Reproduce verbatim the lines of the material starting at the line that contains "日本児童青年精神医学会 (393, 1578)" and ending at the line that contains "日本赤十字社 こころのケア活動 (412, 1132)", with both of those lines included.
[Begin]
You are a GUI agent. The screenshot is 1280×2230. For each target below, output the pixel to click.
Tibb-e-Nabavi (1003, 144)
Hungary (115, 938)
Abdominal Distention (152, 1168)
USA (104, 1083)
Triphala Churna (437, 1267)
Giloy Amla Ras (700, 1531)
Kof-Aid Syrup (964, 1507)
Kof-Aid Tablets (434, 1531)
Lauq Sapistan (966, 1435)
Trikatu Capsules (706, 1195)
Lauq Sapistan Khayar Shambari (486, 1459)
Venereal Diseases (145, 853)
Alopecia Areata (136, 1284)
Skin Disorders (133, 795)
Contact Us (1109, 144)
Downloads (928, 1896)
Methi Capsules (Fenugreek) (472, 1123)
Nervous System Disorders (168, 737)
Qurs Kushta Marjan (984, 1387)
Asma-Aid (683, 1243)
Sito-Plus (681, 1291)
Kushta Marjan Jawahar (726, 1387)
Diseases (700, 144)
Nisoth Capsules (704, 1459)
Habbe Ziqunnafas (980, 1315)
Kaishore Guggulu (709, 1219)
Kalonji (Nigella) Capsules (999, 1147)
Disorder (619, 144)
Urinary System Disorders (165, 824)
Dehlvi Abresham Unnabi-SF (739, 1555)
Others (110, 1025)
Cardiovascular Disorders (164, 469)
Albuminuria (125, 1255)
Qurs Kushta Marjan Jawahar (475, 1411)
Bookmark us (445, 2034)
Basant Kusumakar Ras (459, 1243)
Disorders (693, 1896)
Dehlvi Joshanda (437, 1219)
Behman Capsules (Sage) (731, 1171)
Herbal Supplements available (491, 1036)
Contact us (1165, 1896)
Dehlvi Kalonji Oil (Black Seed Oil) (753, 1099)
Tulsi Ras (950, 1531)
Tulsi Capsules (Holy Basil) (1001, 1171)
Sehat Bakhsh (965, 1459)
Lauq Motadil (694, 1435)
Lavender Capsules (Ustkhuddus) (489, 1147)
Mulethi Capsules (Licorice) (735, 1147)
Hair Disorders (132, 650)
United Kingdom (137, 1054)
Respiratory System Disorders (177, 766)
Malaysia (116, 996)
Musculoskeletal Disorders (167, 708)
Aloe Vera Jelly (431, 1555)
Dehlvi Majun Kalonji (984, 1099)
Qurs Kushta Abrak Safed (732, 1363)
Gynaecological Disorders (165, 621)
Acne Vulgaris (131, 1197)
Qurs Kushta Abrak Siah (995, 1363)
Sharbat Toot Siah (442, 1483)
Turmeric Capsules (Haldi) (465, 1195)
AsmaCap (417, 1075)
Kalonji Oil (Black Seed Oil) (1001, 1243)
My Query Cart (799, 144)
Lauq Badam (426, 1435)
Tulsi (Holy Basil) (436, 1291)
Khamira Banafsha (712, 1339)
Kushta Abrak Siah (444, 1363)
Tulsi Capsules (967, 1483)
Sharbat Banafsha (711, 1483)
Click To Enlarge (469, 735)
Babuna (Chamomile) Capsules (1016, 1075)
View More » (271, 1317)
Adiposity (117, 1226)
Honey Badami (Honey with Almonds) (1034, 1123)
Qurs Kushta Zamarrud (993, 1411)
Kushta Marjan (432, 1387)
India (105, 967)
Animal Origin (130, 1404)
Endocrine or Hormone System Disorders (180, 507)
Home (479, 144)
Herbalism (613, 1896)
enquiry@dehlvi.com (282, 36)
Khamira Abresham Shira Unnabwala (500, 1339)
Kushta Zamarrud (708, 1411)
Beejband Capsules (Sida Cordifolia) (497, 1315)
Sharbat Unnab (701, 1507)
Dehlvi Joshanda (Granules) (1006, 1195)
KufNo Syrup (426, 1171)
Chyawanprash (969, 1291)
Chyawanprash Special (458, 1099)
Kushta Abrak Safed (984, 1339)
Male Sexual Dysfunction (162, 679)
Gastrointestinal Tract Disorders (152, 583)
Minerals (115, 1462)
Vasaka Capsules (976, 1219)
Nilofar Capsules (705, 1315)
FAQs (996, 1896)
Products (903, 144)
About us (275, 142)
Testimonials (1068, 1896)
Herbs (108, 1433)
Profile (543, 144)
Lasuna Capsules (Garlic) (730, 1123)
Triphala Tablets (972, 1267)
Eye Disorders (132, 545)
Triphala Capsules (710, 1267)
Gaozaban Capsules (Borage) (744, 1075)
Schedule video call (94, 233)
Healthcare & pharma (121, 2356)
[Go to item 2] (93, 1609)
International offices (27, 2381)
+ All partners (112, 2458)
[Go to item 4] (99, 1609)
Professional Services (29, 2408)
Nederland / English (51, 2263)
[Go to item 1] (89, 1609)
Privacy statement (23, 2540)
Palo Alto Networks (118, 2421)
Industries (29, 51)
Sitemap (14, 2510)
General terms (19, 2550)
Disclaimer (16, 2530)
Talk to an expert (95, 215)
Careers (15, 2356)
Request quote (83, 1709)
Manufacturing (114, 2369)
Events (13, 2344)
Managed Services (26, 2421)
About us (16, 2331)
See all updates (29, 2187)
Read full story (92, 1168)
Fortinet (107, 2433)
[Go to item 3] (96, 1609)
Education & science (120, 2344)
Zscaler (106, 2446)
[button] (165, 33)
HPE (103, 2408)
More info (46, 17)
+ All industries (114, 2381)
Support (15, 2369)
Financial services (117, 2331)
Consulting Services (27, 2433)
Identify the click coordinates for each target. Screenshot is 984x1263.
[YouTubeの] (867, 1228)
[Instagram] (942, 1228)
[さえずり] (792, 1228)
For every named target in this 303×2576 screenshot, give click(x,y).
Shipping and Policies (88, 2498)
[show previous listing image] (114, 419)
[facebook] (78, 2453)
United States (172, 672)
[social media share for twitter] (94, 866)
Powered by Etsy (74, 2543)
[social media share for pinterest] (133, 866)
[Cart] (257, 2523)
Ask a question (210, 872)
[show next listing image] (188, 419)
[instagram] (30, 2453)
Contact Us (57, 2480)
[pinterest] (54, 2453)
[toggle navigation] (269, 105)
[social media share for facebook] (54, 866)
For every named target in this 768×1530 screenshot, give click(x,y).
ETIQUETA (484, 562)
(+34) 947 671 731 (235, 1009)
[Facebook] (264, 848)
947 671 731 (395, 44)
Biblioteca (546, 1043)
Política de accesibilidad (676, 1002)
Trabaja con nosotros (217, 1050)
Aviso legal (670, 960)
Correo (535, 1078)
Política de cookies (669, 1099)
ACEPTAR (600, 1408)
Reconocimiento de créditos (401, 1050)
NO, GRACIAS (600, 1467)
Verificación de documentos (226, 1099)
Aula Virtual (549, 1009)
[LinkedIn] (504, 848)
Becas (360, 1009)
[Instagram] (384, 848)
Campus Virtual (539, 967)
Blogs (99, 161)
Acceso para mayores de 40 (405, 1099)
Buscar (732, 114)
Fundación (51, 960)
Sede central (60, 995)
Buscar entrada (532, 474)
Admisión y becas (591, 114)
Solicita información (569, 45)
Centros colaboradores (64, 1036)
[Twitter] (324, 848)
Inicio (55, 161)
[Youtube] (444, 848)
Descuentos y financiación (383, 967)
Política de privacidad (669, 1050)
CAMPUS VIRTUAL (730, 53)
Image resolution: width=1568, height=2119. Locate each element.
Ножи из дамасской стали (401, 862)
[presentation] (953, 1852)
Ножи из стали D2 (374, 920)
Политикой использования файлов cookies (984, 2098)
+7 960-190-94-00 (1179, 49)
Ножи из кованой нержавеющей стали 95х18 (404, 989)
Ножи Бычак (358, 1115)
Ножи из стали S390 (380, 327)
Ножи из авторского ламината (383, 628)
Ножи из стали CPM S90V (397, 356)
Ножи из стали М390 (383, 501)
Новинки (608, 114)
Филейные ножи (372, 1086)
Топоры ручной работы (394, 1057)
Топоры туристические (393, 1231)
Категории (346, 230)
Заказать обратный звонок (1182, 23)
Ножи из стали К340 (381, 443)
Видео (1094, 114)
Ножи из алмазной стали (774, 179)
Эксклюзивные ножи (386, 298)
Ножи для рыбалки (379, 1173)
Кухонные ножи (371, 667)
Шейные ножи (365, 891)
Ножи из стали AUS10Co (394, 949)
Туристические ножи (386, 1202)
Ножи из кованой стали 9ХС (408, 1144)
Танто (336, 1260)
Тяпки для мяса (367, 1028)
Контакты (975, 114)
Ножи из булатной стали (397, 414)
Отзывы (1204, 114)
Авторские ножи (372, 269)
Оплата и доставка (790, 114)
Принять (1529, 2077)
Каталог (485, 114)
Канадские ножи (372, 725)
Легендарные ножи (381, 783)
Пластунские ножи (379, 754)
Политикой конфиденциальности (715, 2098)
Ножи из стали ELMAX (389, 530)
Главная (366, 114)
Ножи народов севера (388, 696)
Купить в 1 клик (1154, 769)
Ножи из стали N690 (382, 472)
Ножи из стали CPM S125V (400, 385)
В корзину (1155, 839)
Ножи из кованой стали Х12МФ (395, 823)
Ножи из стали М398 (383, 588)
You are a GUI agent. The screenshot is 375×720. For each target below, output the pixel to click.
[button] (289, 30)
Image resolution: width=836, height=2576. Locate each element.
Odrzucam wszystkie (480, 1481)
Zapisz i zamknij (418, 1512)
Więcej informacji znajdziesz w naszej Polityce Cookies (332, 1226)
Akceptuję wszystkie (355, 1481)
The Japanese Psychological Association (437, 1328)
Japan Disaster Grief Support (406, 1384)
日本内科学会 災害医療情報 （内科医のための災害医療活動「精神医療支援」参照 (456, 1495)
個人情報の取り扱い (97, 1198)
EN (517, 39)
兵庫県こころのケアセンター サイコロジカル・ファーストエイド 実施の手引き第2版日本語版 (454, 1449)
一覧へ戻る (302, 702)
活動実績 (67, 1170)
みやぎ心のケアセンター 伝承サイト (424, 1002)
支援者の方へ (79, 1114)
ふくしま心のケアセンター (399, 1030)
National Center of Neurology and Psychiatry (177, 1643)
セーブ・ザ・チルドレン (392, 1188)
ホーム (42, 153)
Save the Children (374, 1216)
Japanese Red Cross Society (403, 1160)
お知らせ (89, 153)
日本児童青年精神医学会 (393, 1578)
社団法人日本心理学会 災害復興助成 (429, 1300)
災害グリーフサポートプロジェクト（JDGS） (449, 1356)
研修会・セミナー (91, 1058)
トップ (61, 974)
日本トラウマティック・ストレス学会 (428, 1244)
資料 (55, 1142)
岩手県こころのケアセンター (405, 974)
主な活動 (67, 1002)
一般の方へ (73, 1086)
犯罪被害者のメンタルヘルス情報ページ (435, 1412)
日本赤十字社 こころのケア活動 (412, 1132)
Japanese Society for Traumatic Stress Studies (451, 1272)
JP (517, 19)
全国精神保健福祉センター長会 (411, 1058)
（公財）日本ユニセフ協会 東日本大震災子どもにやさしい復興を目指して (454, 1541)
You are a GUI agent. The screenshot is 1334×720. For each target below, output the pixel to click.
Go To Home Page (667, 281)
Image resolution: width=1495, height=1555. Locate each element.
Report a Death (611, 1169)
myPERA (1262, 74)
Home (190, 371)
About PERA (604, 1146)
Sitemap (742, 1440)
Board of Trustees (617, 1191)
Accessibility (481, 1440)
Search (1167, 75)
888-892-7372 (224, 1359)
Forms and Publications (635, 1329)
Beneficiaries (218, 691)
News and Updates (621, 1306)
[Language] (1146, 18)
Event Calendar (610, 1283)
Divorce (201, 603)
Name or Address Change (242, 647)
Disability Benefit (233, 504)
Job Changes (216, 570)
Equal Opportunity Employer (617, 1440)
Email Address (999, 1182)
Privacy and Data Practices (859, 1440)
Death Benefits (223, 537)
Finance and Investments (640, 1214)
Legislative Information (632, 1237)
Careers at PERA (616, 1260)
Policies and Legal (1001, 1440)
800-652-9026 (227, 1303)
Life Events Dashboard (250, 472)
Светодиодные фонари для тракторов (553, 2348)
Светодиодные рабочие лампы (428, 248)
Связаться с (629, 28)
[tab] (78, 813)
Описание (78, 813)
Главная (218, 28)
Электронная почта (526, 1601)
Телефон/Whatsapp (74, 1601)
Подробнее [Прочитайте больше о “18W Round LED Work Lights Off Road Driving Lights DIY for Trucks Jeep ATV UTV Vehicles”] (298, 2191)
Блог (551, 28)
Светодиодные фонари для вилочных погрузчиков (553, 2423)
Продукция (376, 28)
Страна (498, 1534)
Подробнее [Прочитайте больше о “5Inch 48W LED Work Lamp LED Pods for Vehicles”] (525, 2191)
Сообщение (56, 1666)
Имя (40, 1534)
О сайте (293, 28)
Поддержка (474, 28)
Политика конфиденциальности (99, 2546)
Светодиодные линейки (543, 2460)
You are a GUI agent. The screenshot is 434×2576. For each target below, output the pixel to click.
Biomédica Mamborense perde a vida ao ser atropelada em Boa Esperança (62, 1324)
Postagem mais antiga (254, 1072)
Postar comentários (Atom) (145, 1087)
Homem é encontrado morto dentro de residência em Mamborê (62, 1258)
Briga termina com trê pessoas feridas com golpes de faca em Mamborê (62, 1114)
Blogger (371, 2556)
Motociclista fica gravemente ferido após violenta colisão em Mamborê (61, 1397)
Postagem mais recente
[End]
-- Expected answer --
日本児童青年精神医学会 (393, 1578)
社団法人日本心理学会 災害復興助成 (429, 1300)
災害グリーフサポートプロジェクト（JDGS） (449, 1356)
研修会・セミナー (91, 1058)
トップ (61, 974)
日本トラウマティック・ストレス学会 (428, 1244)
資料 (55, 1142)
岩手県こころのケアセンター (405, 974)
主な活動 (67, 1002)
一般の方へ (73, 1086)
犯罪被害者のメンタルヘルス情報ページ (435, 1412)
日本赤十字社 こころのケア活動 (412, 1132)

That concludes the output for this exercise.